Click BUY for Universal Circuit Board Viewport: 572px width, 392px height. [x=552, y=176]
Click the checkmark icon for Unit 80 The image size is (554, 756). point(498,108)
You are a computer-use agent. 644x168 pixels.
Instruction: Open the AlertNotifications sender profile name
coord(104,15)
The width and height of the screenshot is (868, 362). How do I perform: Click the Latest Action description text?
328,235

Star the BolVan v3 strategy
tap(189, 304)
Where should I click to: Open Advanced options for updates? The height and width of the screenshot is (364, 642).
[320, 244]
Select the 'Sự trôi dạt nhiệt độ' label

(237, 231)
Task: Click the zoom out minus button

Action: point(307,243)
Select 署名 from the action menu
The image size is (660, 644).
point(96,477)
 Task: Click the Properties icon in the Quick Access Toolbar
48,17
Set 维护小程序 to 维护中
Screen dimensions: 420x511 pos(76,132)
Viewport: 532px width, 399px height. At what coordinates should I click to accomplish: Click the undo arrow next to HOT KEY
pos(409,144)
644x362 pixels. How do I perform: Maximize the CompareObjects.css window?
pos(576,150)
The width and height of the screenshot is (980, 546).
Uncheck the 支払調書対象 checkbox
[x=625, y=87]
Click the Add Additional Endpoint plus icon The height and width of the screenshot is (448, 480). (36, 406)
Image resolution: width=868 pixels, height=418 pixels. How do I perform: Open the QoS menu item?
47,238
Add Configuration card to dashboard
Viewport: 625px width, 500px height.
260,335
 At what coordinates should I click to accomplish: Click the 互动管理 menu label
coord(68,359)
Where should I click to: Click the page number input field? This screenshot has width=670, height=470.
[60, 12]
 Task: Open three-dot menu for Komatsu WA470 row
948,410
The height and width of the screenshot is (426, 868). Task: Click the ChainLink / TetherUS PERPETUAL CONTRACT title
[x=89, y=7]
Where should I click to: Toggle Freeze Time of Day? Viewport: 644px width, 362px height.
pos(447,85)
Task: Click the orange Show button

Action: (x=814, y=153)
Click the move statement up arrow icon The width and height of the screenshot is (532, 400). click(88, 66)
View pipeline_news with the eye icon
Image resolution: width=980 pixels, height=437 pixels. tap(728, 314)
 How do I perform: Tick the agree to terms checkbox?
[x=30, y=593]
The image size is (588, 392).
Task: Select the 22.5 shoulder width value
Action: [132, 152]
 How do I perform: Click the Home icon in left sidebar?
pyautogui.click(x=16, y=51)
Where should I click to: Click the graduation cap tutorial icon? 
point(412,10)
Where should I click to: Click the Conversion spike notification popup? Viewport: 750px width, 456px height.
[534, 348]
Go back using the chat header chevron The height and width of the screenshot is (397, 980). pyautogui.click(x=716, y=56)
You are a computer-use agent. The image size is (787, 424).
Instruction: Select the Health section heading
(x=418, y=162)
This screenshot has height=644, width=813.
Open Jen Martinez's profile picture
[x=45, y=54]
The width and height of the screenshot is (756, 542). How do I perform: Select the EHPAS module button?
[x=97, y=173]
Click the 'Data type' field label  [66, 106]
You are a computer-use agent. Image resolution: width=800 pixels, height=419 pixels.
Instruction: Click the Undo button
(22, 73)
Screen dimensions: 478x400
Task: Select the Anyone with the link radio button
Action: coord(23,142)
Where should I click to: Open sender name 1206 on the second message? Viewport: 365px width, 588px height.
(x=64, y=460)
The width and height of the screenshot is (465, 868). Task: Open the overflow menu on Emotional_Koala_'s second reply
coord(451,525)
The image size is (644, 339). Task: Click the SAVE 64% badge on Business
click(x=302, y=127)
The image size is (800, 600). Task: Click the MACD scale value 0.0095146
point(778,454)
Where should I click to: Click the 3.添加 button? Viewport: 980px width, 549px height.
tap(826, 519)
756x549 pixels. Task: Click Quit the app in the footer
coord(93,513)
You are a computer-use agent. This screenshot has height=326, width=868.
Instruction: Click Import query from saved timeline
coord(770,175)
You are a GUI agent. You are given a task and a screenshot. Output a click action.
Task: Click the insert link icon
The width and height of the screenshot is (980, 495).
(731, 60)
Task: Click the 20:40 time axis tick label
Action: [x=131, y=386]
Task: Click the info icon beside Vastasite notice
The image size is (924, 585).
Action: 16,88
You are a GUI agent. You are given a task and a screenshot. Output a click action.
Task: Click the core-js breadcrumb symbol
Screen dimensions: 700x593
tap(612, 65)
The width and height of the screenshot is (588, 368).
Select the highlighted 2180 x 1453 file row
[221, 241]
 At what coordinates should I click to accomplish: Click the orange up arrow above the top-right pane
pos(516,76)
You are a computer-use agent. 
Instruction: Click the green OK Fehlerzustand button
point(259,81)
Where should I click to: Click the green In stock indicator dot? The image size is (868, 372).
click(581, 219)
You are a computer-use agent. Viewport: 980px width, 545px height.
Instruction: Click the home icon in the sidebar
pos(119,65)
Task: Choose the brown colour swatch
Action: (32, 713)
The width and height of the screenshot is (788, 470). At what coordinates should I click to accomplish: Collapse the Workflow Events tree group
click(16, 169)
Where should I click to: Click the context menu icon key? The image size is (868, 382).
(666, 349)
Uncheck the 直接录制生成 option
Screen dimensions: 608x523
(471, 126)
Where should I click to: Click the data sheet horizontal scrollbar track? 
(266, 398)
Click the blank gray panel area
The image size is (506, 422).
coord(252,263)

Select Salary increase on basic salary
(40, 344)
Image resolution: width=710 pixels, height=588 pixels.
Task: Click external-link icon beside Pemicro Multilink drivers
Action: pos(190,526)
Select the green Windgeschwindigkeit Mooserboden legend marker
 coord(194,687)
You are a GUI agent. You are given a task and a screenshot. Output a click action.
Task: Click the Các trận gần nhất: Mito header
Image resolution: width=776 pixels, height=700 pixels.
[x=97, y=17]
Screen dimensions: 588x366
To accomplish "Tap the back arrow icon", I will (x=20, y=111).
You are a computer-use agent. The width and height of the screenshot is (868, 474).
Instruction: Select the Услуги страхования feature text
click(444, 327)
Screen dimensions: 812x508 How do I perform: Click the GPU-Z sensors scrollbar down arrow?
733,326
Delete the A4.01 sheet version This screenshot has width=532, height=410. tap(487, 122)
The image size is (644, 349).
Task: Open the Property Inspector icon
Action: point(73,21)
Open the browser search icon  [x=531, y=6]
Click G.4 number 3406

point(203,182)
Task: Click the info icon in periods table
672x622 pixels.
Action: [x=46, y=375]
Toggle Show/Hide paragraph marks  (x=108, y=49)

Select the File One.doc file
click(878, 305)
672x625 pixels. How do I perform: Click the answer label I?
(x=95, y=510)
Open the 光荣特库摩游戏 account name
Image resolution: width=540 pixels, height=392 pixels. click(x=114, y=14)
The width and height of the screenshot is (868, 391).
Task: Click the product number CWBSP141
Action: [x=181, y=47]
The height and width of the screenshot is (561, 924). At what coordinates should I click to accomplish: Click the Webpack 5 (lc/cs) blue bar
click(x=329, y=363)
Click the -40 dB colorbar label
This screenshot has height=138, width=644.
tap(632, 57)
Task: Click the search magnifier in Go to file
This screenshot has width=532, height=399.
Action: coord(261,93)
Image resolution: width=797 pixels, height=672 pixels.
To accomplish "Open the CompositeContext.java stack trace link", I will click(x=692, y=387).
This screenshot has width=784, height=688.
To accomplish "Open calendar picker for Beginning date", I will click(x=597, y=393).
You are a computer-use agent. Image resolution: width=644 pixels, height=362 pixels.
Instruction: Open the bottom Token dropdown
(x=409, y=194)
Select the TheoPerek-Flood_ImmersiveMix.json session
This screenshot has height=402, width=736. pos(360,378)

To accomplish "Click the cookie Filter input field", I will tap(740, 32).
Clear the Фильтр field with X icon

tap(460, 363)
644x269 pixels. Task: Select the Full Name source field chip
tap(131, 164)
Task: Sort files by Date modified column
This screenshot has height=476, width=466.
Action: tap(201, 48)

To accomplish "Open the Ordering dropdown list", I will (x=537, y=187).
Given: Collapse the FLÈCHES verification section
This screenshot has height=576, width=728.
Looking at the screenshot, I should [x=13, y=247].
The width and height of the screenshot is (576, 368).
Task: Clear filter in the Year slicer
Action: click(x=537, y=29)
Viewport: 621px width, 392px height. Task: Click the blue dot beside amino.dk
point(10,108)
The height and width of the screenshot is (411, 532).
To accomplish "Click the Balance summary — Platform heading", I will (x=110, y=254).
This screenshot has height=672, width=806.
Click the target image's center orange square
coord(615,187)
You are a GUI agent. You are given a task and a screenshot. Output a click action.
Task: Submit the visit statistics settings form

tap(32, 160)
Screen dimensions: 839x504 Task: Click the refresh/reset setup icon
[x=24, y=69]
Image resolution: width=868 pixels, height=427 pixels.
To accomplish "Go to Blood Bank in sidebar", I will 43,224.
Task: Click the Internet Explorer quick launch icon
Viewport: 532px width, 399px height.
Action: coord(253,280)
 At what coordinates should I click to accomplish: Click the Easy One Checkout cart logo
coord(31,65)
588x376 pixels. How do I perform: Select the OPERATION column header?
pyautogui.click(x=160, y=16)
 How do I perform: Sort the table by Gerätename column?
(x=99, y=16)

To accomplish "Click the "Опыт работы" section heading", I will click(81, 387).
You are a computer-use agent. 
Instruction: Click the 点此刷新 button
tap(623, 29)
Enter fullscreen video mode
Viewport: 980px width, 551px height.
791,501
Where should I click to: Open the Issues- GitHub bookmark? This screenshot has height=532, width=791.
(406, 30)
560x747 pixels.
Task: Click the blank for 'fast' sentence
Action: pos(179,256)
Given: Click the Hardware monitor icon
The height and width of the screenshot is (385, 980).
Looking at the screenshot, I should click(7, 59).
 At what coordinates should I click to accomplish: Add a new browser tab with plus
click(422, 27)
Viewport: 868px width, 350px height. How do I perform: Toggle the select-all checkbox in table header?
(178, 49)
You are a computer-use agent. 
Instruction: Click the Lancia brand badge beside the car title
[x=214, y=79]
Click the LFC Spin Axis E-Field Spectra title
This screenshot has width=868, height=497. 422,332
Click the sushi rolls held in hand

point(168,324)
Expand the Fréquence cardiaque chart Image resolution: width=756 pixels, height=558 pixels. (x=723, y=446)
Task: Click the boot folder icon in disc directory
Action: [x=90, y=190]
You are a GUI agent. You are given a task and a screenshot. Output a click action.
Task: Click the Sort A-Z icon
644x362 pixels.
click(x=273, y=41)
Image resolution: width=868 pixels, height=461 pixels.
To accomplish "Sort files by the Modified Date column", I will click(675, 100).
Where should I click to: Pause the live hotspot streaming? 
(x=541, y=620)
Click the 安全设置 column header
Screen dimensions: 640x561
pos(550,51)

· · ·

Your assignment
Looking at the records above, how many lines include "back"? Please give the number and nothing more.

Answer for this exercise
2